Das gilt zunächst für die Übersetzungen vieler Statements, die entweder aus Moskau oder aus Kiew und anderen Teilen der Ukraine kommen. Im ersten Fall sind es meistens Beschwichtigungen und Verharmlosungen – the Russian government tries to placate everyone and soft-sell or downplay the situation. Im zweiten Fall sind es fast immer Hilferufe – bitter klagend: Ukrainians cry for help oder flehend bittend: they appeal for help.

Apropos „Kiew“ und „Ukraine“: Die führenden englischsprachigen Medien verwenden für die Hauptstadt die Schreibweise Kyiv, die sich stärker an die ukrainische Sprache anlehnt als das früher übliche „Kiev“ oder das im Deutschen gängige Kiew.
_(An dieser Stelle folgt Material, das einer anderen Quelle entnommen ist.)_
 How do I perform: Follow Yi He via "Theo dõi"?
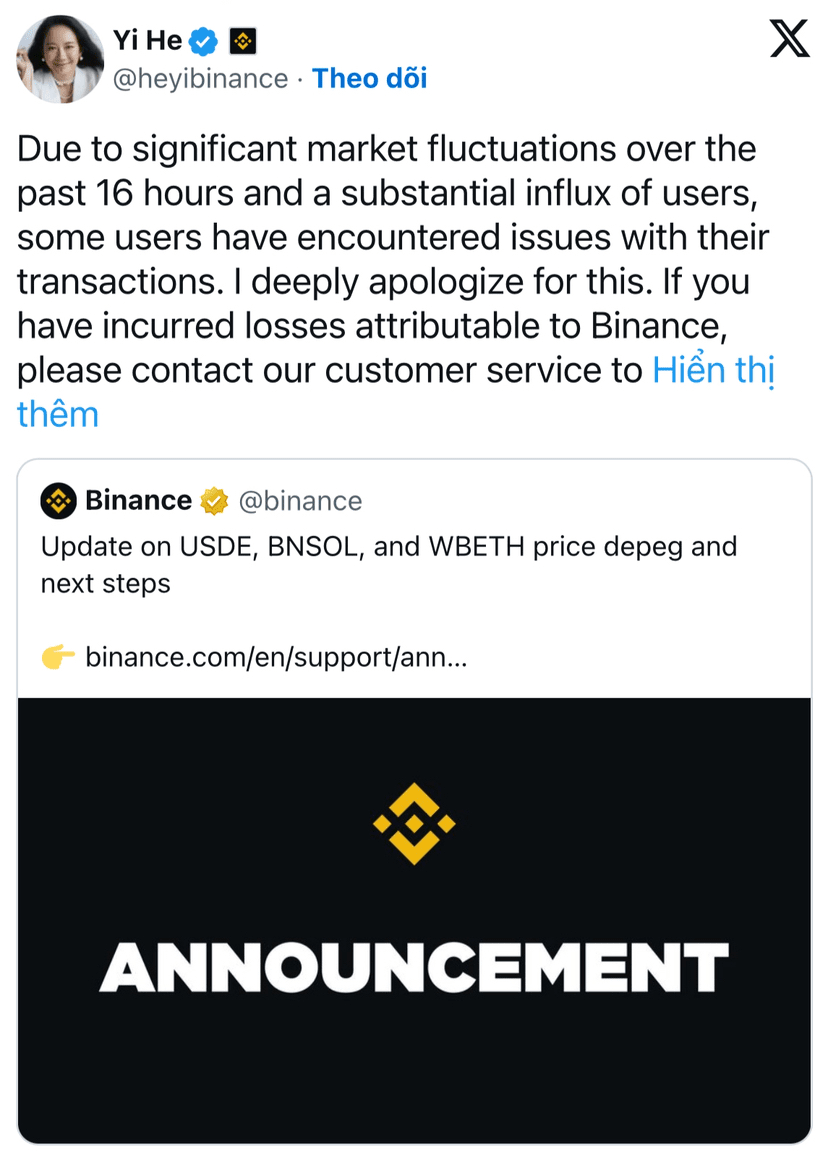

Politisch wie grammatisch korrekt ist darüber hinaus seit der Unabhängigkeit des Landes im Jahr 1991 die Bezeichnung Ukraine – statt „the Ukraine“. Für uns bleibt das deshalb gewöhnungsbedürftig, weil wir weiterhin „die Ukraine“ sagen, selbst wenn es unterschwellig den russischen Anspruch auf „das Grenzland“ ausdrückt. Auch Bundeskanzler Olaf Scholz musste es nach seinen ersten englischsprachigen Äußerungen in Washington erst lernen.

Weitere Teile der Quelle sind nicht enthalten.